Message Batches API
When you have a large volume of requests and don't need answers right now, the Message Batches API processes them asynchronously at 50% of standard token prices. It's the right tool for bulk classification, offline summarization, dataset labeling, and evals — and the wrong tool for anything a user is waiting on.
How it works
You submit a batch of independent Messages API requests, poll for completion, then retrieve results.
Each request carries a custom_id you assign. Results come back unordered, so the custom_id is how you map each result to its input row. Make them unique.
Key limits and timing
- Up to 100,000 requests or 256 MB per batch.
- Most batches finish well within an hour; the maximum window is 24 hours.
- Results are retrievable for 29 days after creation.
- Each request inside the batch is a full Messages API request — vision, tools, prompt caching, structured output all work.
The lifecycle
Poll GET /v1/messages/batches/{id} until processing_status === "ended", then stream the results. Each result has a result.type:
succeeded— themessageis present.errored— inspect the error;invalid_requestmeans fix and resubmit, server errors are safe to retry.expired— the 24h window passed; resubmit.canceled— you canceled the batch.
When NOT to use batches
The exam loves this distinction. Batches are asynchronous — never use them for:
- Interactive chat or anything latency-sensitive.
- A blocking validation or guardrail check inside a request path (e.g. an LLM-judge that gates whether to return a response). Up to 24 hours of latency makes that a non-starter; use a synchronous Messages API call instead.

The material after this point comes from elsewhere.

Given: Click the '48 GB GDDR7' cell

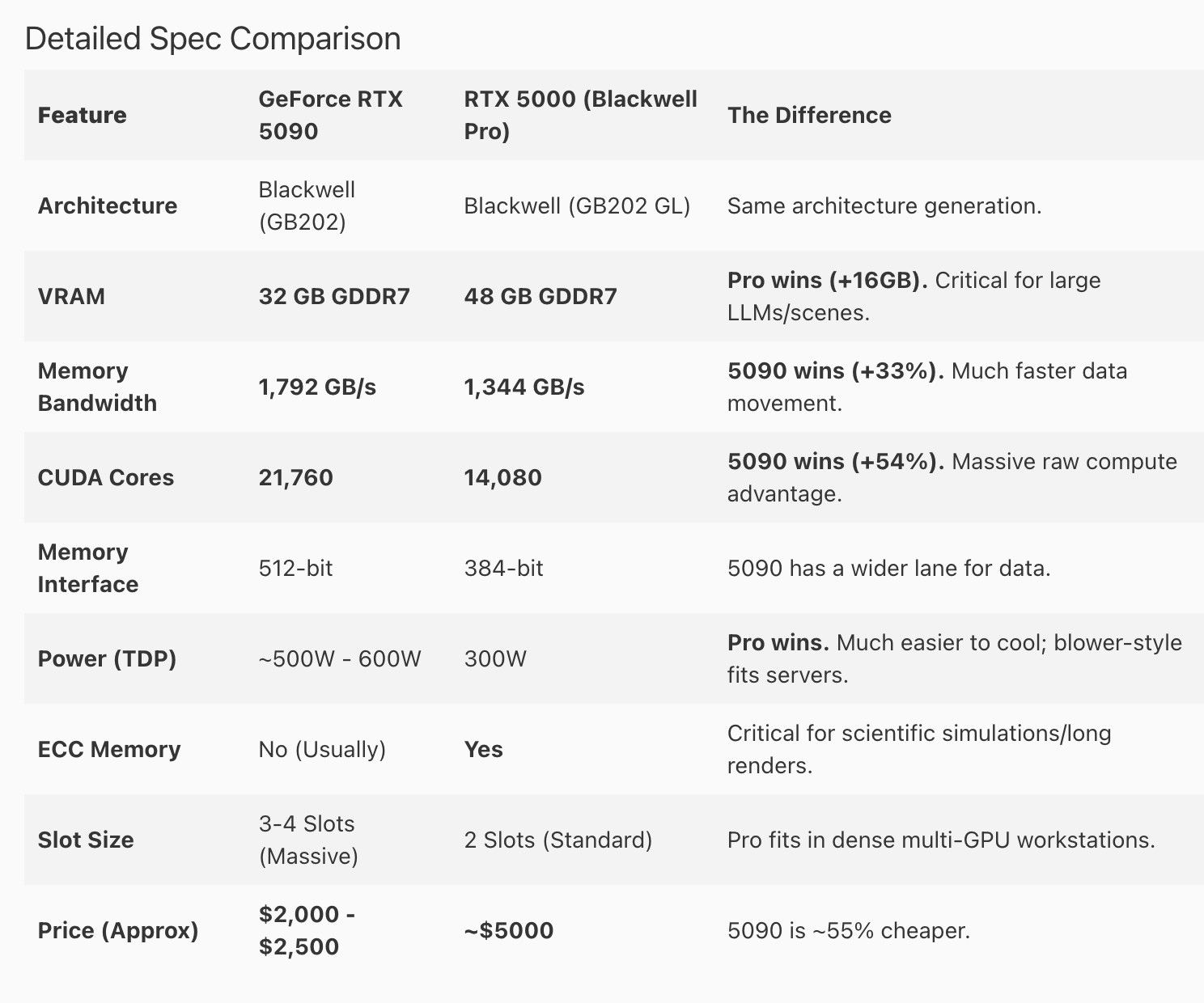Looking at the screenshot, I should pyautogui.click(x=541, y=296).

Use batches precisely when latency is irrelevant and the 50% discount and high throughput are the win.
Exam focus
Know batches are asynchronous, ~50% cheaper, up to 100K requests / 256 MB, with a 24-hour completion window and 29-day result retention. The custom_id maps unordered results back to inputs. Distinguish result types (succeeded / errored / expired / canceled). Most importantly: do not use batches for interactive or blocking-check workloads — those need synchronous Messages API calls.